Starting at the first line of the entries below, output every line exactly, up to and including the line with "Enable the nicht online buchbar checkbox".

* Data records
========================================

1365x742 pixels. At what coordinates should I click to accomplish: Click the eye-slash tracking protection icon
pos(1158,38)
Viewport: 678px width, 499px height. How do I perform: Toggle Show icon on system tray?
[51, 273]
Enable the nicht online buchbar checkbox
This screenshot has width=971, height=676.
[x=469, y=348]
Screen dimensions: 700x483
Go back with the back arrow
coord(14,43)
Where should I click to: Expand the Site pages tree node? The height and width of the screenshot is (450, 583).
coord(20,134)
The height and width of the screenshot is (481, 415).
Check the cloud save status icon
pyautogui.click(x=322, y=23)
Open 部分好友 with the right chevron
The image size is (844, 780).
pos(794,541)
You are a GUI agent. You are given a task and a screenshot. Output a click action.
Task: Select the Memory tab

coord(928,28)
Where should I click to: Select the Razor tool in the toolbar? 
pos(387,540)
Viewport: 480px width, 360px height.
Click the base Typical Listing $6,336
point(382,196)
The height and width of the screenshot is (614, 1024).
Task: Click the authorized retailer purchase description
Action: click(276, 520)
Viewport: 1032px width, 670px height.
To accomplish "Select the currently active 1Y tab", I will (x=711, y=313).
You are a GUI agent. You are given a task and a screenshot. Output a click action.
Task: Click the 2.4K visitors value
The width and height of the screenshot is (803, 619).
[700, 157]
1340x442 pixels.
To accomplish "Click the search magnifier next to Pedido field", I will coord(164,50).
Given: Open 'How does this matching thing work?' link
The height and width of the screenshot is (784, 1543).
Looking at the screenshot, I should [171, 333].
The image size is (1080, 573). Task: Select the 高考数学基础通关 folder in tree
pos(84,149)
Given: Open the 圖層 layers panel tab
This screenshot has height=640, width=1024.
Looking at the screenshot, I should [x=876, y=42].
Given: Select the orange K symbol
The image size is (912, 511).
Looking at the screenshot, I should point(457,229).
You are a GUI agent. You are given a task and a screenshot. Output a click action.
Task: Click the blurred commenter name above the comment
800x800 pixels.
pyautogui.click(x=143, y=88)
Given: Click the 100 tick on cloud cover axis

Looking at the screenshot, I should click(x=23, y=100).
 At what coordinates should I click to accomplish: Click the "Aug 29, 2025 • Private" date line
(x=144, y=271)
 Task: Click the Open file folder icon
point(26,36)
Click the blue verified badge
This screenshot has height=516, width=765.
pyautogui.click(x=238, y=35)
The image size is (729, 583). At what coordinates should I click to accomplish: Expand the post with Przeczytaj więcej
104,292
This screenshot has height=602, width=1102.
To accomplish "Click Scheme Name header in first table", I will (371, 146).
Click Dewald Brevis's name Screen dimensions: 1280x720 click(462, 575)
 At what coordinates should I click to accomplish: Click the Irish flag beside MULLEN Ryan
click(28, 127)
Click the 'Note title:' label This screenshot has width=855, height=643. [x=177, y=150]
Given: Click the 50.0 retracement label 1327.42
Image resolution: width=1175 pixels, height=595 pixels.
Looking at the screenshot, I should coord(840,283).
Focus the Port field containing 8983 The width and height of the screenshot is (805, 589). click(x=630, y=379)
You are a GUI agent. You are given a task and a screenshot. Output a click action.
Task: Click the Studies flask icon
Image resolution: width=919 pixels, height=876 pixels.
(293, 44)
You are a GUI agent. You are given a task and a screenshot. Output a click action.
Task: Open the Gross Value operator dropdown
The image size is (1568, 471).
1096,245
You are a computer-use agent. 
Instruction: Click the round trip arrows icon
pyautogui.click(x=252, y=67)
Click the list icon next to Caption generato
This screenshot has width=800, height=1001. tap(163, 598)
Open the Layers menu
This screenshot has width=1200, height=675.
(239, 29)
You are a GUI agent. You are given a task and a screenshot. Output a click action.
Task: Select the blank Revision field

========================================

* ANSWER SPACE
1365x742 pixels. At what coordinates should I click to accomplish: Click the eye-slash tracking protection icon
pos(1158,38)
Viewport: 678px width, 499px height. How do I perform: Toggle Show icon on system tray?
[51, 273]
Enable the nicht online buchbar checkbox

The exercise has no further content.